[Haskell-cafe] [Haskell-community] technical thoughts on stack

Joachim Durchholz jo at durchholz.org
Fri Sep 16 07:13:31 UTC 2016


Am 16.09.2016 um 04:49 schrieb Bardur Arantsson:
> On 2016-09-16 02:19, Christopher Allen wrote:
>> The YAML parser backing hpack and Stack supports a subset of yaml, so
>> the complexity isn't there.
>
> As I understand it, the point of using YAML in this case isn't that
> "there's a library for that". It's that it's *standard* such that other
> tools can read/write it and know for certain that what gets read/written
> is at the very least 'syntactically' correct.

That. The promise to the users of the language is: If you have YAML 
knowledge, you can reuse it anywhere, whether you're doing Haskell, 
Java, Cobol, or CMS.

 > As such, using some
> nebulous "subset of yaml" defined by an implementation[1] doesn't really
> make sense for interop purposes.

Interop isn't that important, because those files are going to be 
consumed by a single program mostly.

> (I'm honestly not sure how many *actually* fully conforming YAML parsers
> there are out there, but I'd place my bets of "not many" given the
> complexity of the spec. See http://yaml.org/spec/1.2/spec.html )

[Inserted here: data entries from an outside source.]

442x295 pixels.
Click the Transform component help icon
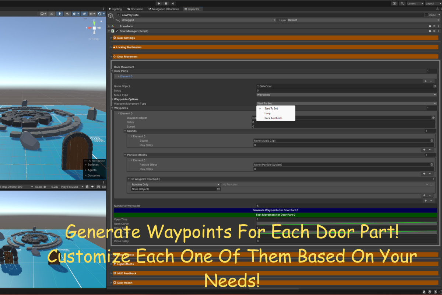[429, 26]
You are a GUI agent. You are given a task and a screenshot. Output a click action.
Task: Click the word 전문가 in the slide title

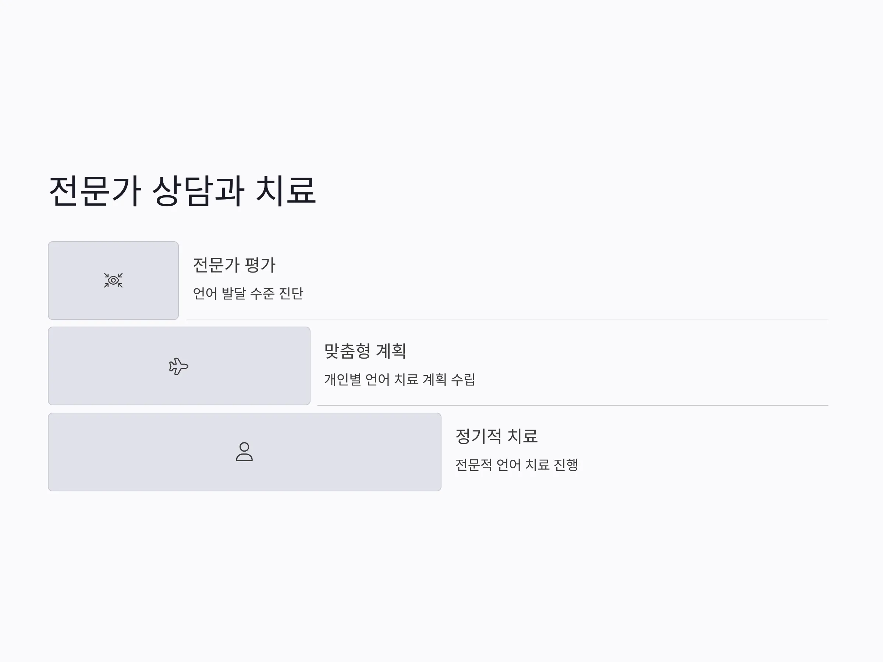click(95, 191)
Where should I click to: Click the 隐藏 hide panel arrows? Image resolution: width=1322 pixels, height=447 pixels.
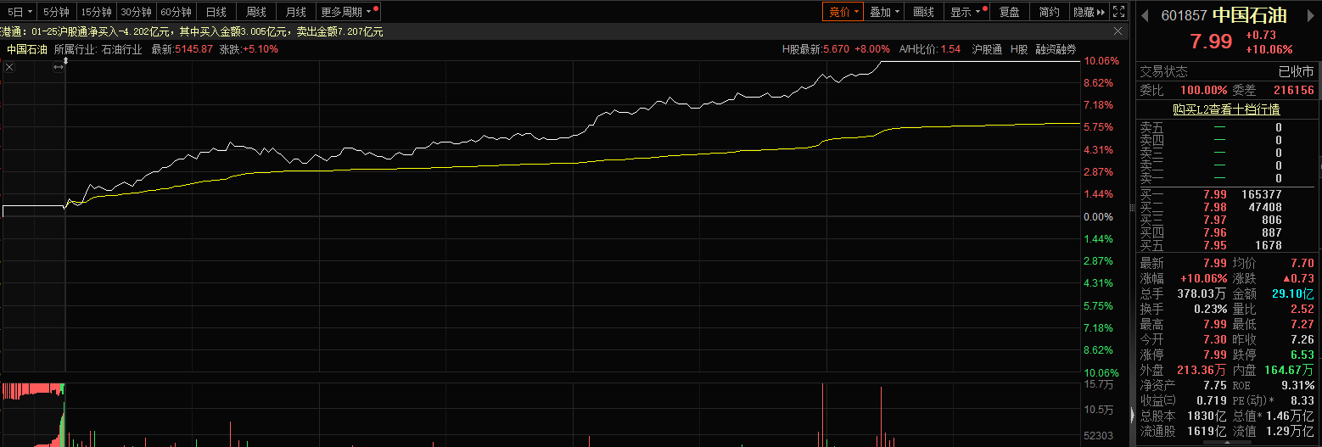pyautogui.click(x=1089, y=12)
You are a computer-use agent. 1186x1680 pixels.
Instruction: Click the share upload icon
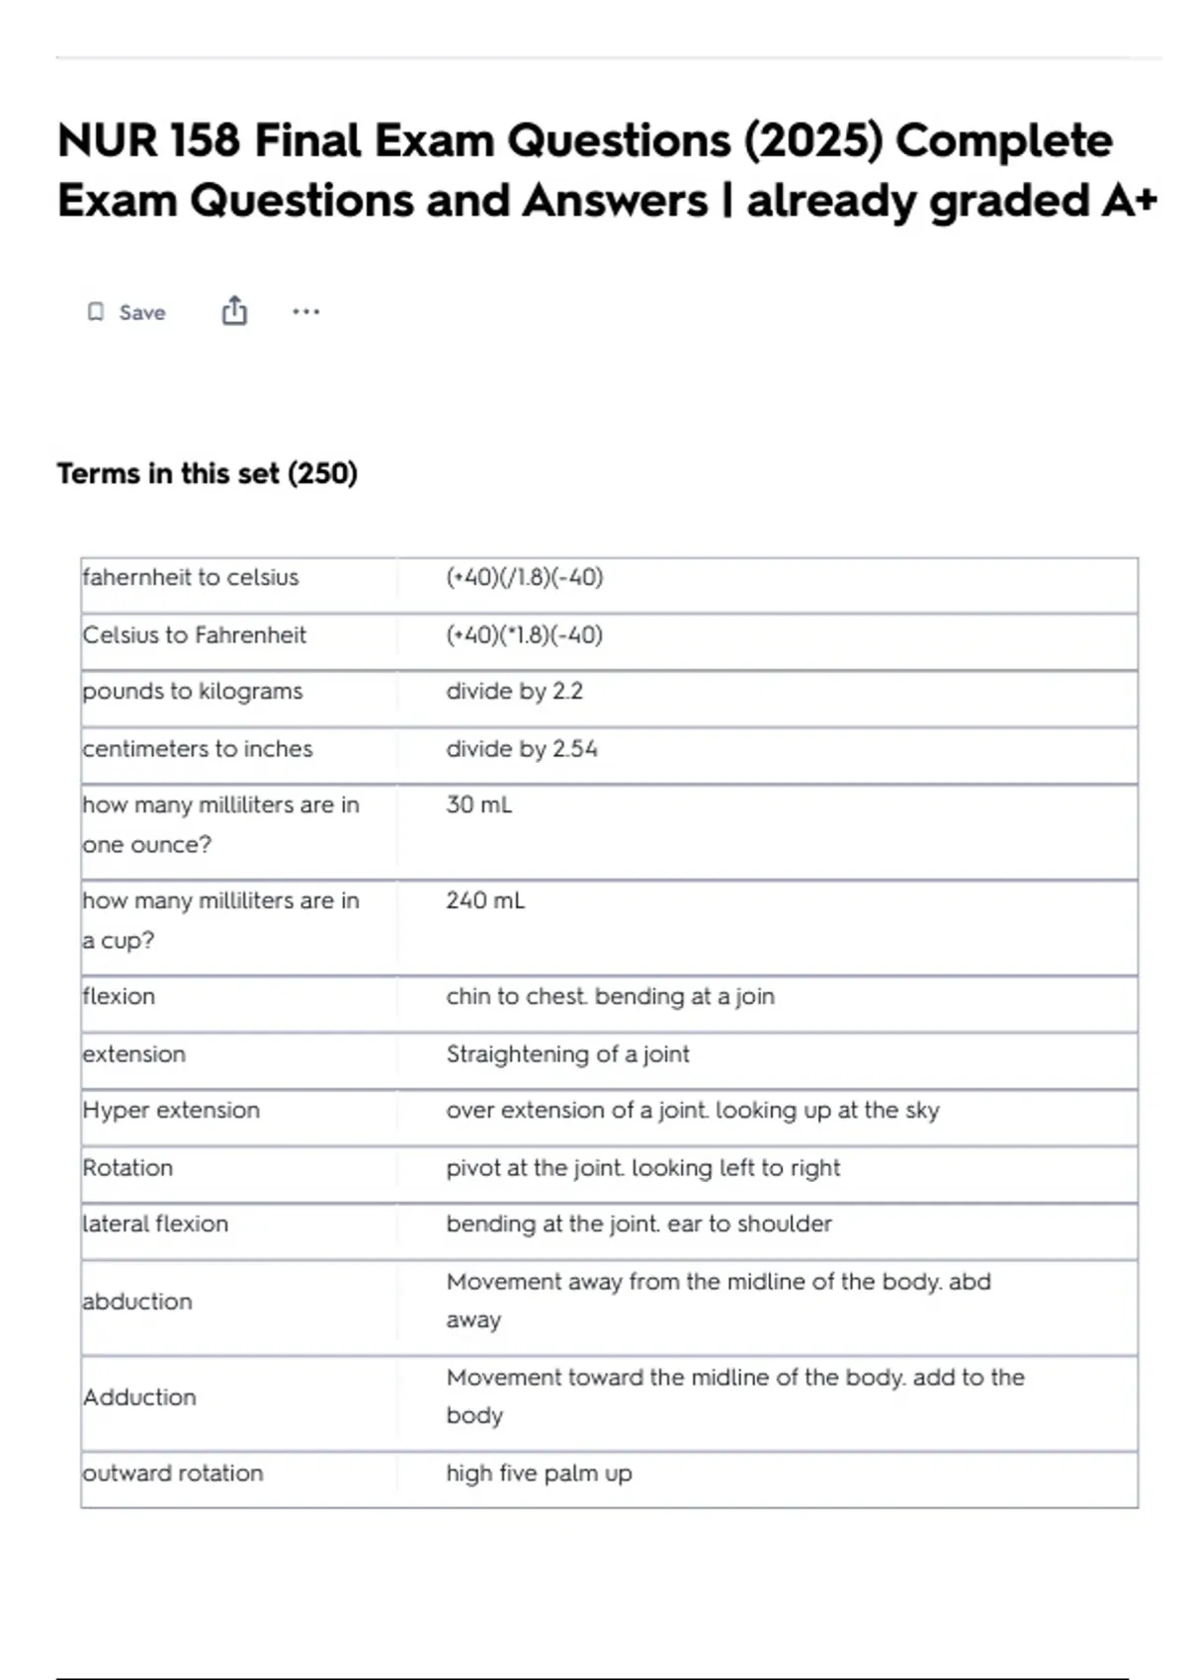pos(234,311)
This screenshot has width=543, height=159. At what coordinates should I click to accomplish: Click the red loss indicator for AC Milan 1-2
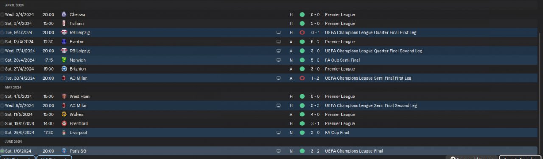click(x=302, y=78)
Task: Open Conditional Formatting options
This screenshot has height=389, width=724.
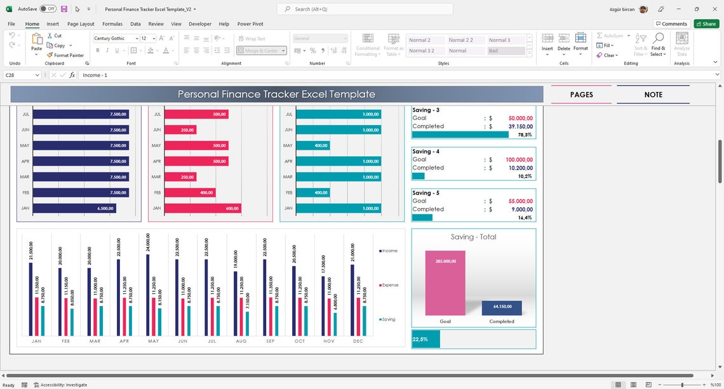Action: click(367, 44)
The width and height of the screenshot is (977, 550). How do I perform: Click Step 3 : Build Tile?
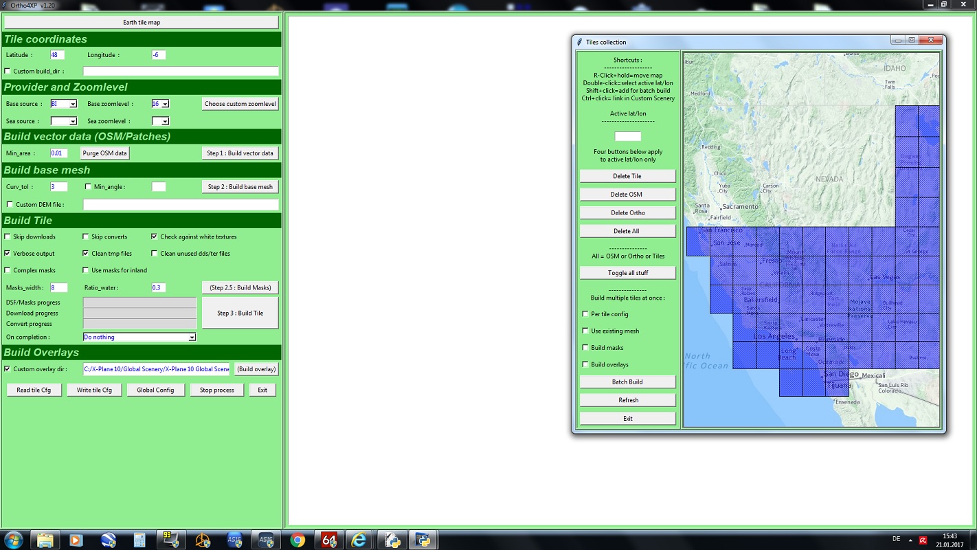pos(240,313)
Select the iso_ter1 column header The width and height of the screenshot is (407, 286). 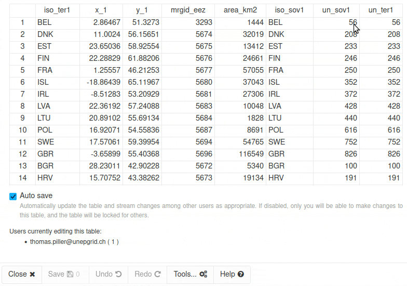coord(57,10)
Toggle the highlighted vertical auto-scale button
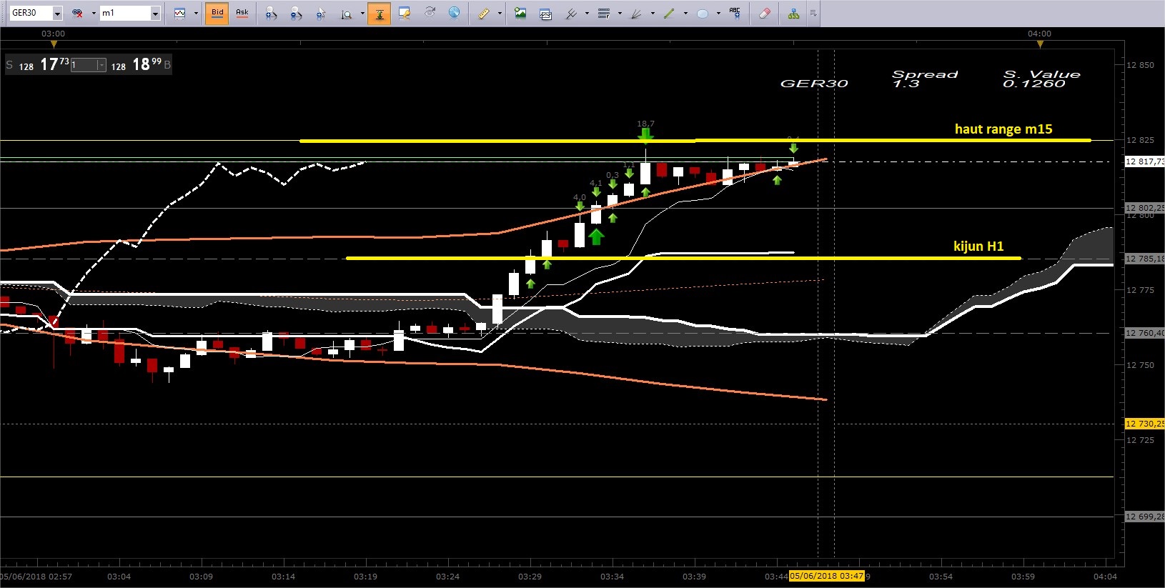 (x=379, y=13)
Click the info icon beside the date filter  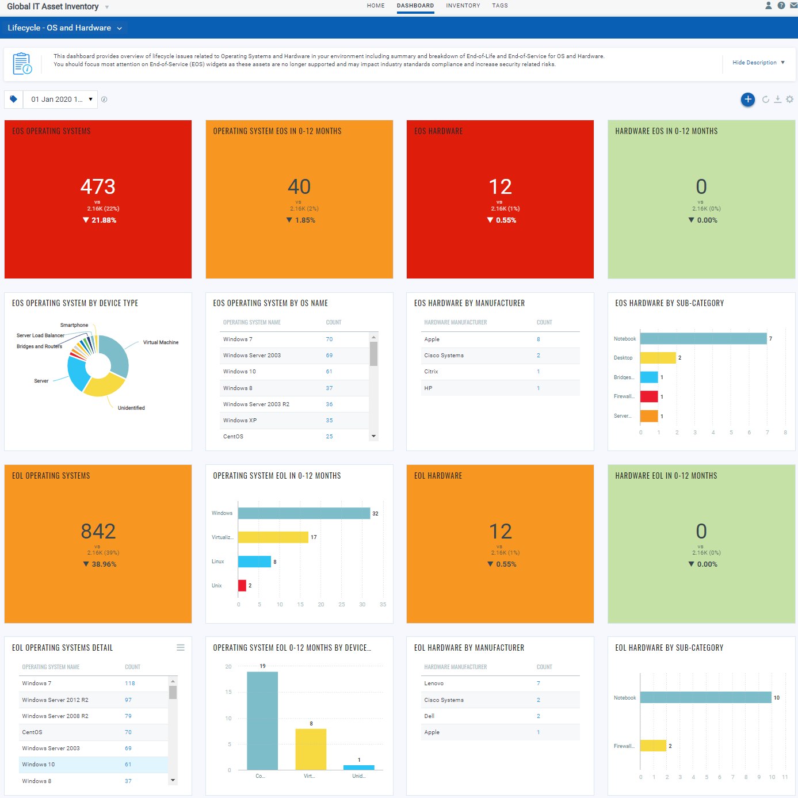click(104, 99)
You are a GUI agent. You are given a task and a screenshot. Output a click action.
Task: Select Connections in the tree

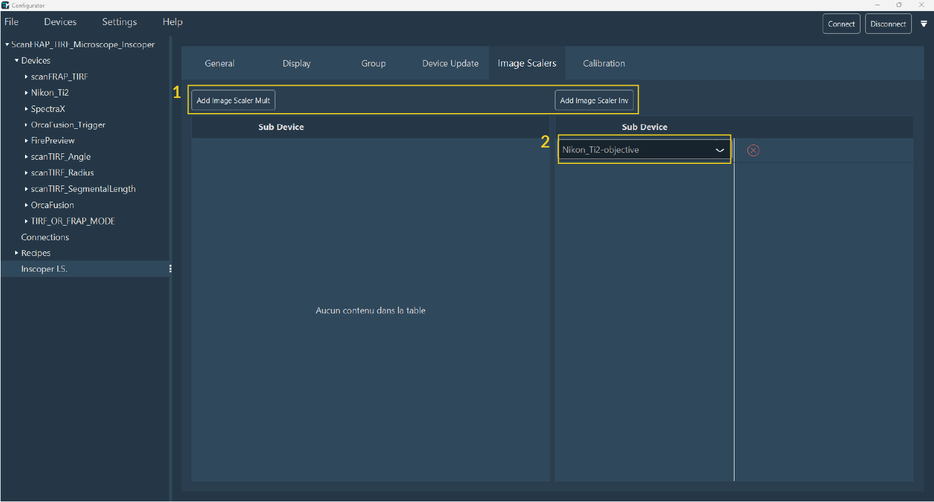(45, 237)
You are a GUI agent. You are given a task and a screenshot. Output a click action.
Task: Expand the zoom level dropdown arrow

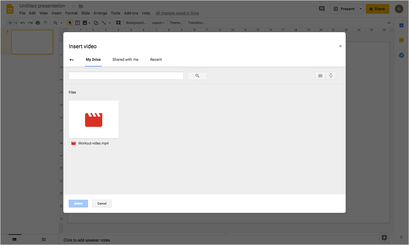[61, 23]
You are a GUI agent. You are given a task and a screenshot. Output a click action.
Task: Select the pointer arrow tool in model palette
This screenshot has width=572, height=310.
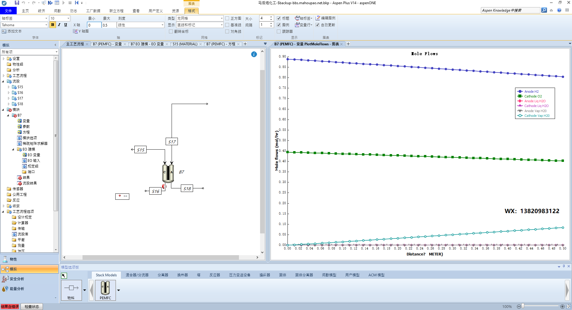coord(64,276)
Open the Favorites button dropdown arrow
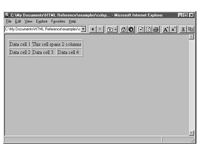Image resolution: width=206 pixels, height=155 pixels. point(115,29)
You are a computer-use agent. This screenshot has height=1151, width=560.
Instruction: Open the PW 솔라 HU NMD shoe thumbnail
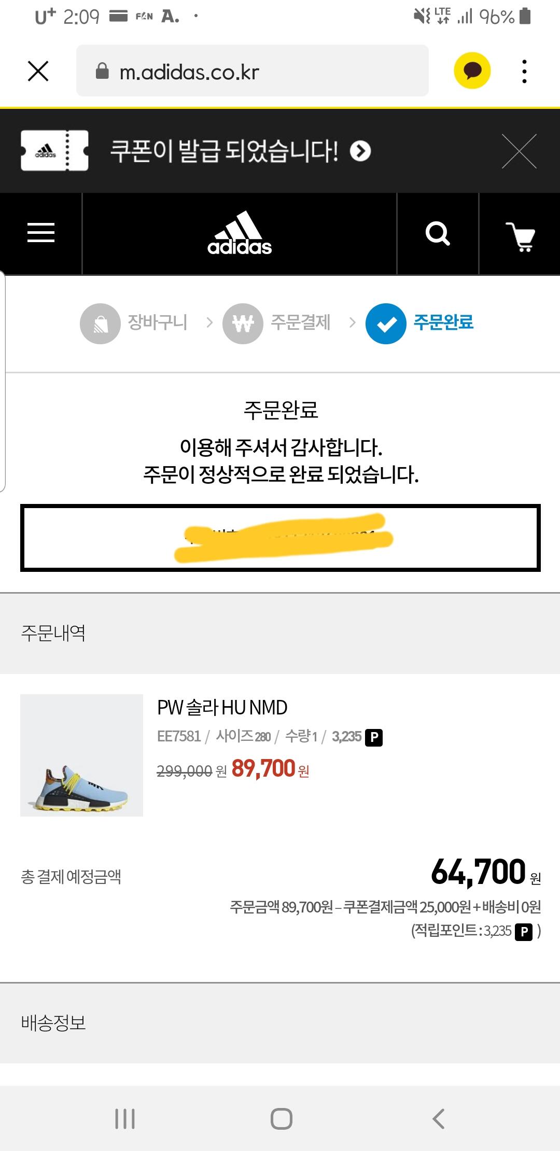pos(81,755)
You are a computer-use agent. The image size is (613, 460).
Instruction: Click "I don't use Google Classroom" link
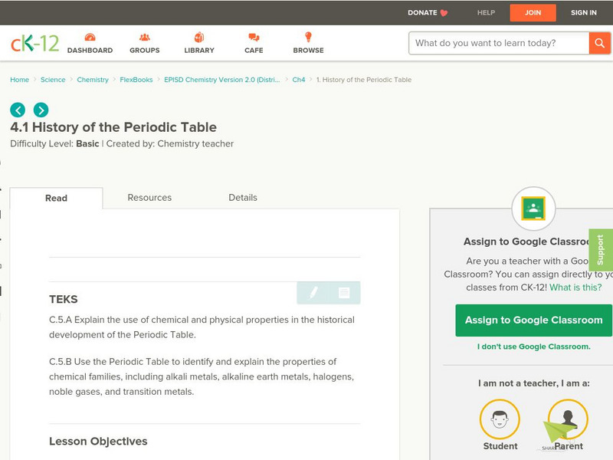pyautogui.click(x=533, y=347)
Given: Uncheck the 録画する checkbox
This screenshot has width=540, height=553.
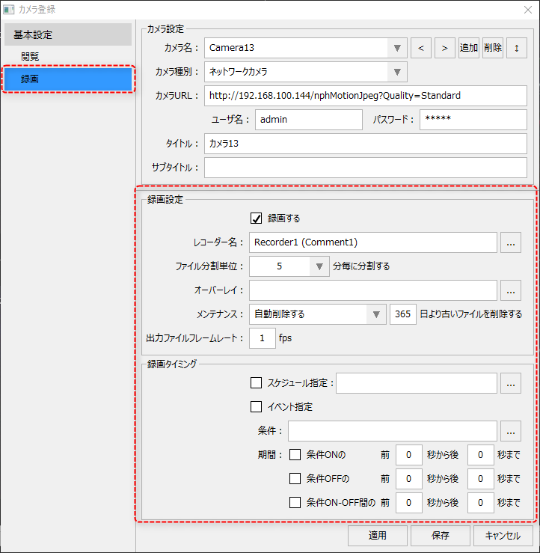Looking at the screenshot, I should 257,219.
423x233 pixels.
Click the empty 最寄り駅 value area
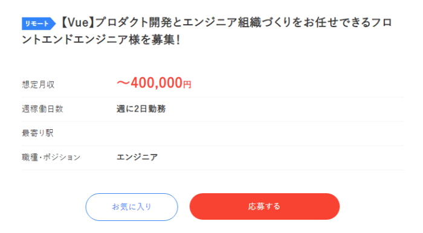260,133
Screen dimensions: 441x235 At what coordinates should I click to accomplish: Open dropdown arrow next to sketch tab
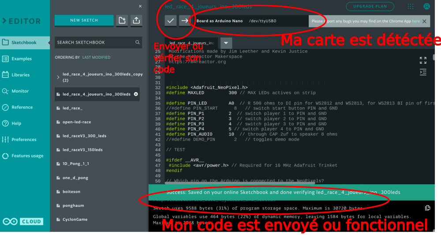[x=226, y=43]
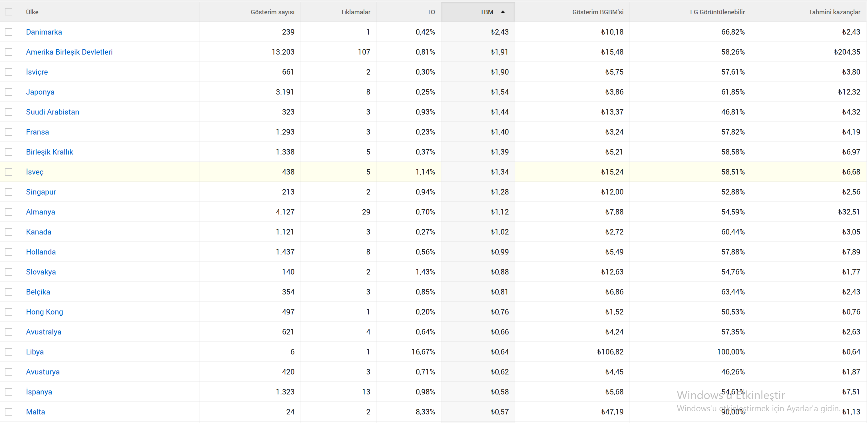This screenshot has width=867, height=423.
Task: Open the Hong Kong row link
Action: point(44,312)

In the Java world, most parsers are at some 99.5% mark.
I.e. there are certain (usually well-documented) corner cases that don't 
work, and these corner cases are so rare that nobody cares enough about 
them to submit a PR.
Most corner cases have to do with multi-part YAMLs, and/or with start 
and end of the YAML part in a data stream.
YAML offers possibilities to specify arbitrary data types for 
subobjects, and while that's flexible, it's also a security nightmare 
and inherently dependent on the backend language, so different libraries 
tend to handle this differently. Also, it's a bit clunky, so people 
prefer to stick with lists of predefined data types (the list can be 
reconfigured so that is something you have to relearn for each 
application, but it's essentially just a list that you can consult, so 
people should be happy with that).

>> TOML isn't supported because a well-supported/known-good library
>> wasn't to hand, whereas the yaml one did. I don't think people would
>> mind changing over, but somebody has to do the work validating that
>> the one-still-maintained-of-two-libraries TOML library is suitable.
>
> Even though there are probably fewer implementations, TOML is aiming[2]
> to become a standard format, so it's (hopefully going to be) a standard
> and a much simpler one than YAML. That'll hopefully lead to more
> implementations over time, but who knows?

I'm sceptical.
TOML does not have much activity, some issues have been lying around 
since 2014 without a resolution, last activity was May 2016.

TOML is too simplicistic to be a standard format. No references, so no 
shared or cyclic data structures, no standard for binary data 
(essentially "choose whatever app-specific encoding you want"), no 
mechanism for application-specific data types (not a real restriction 
but requires the app to apply conversion, plus no way to restrict the 
key names).
It could be enough for Cabal, but it's not good enough to be universal, 
which condemns TOML to just a part of the ecosystem.